*What the task requires:*
Take every line containing "section" from the material and copy it.

*Information shown:*
------------------------------------------------
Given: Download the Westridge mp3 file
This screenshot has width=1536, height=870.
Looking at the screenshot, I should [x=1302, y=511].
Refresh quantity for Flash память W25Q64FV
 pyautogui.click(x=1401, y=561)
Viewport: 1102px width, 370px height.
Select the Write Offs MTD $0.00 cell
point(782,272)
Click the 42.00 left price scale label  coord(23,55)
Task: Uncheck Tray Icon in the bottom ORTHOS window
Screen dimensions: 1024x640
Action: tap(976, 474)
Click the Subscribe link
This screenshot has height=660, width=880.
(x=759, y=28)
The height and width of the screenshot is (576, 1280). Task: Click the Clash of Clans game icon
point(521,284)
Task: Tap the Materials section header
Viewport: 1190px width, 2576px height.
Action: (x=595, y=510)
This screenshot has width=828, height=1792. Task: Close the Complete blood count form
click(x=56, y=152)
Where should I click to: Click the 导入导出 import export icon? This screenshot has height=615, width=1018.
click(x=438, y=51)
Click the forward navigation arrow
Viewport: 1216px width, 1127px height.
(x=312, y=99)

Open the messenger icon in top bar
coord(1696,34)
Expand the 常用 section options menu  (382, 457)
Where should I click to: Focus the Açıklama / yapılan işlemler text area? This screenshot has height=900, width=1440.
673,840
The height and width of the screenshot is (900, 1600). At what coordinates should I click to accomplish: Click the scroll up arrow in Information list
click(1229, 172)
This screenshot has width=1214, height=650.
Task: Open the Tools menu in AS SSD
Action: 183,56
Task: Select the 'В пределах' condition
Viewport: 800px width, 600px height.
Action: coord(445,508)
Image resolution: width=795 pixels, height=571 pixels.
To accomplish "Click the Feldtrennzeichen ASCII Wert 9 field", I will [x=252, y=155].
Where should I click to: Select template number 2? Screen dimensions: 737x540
------------------------------------------------
*Written solution:*
Task: Tap the Materials section header
Expand the 常用 section options menu  (382, 457)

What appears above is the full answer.